Follow the link above for access to the full paper, an executive summary, and an FAQ page. There’s also a pretty compelling video to go with it:
Paper, voter-verified listings of votes and random audits are the minimum steps needed to help catch the kind of fraud the Princeton researchers have demonstrated how to commit.
Yes, that in turn means more things that could go wrong — printers occasionally jamming, or running out of ink or paper. But that’s the cost of doing electronic voting business, if we’re sure that’s the route we want to go. Optical scan voting (think SAT tests — fill in the oval with a #2 pencil) or a return to all-paper voting are also acceptable alternatives that are at least as good, in my view.
Let your future state legislators — in District 20, likely-to-certainly Heather Mizeur, Tom Hucker, Sheila Hixson, and Jamie Raskin (D)* — know you want voter-verified voting whether via paper printout on Diebold machines, optical scan systems, or a return to paper ballots if need be. Write your own message, send them the YouTube video, send them this post (click on the little envelope button), or give them a call. By the way, I love to get comments here; please share your e-mail with me if you’d like.

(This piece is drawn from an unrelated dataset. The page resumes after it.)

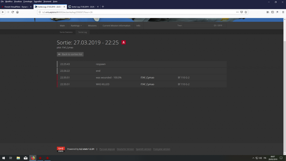The height and width of the screenshot is (161, 286).
Task: Open page actions three-dot menu in address bar
Action: click(237, 12)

While you’re at it, let them know if you’ve lost confidence in Maryland State Board of Elections’ Linda Lamone and Montgomery County Board of Elections’ Nancy Dacek — responsible for adopting Diebold technology and for Tuesday’s snafus, respectively. (UPDATE, 9/14: OK, MoCoPolitics has a good point — wait until November 8, then off with their heads.) Those snafus were a result, I think, both of incompetence and of having an overly complex voting system in the first place. Next time it’ll be the poll books, the time after that something else.
Ms. Lamone, in particular, has been consistently and arrogantly opposed to adding voter-verified paper trails and audits to Maryland’s voting systems for years. She’s too invested in the electronic voting systems we suffered through on Tuesday. I think it’s time for her to go. (If anything, let’s not let Governor Ehrlich make her and electronic voting his issues in the upcoming election.)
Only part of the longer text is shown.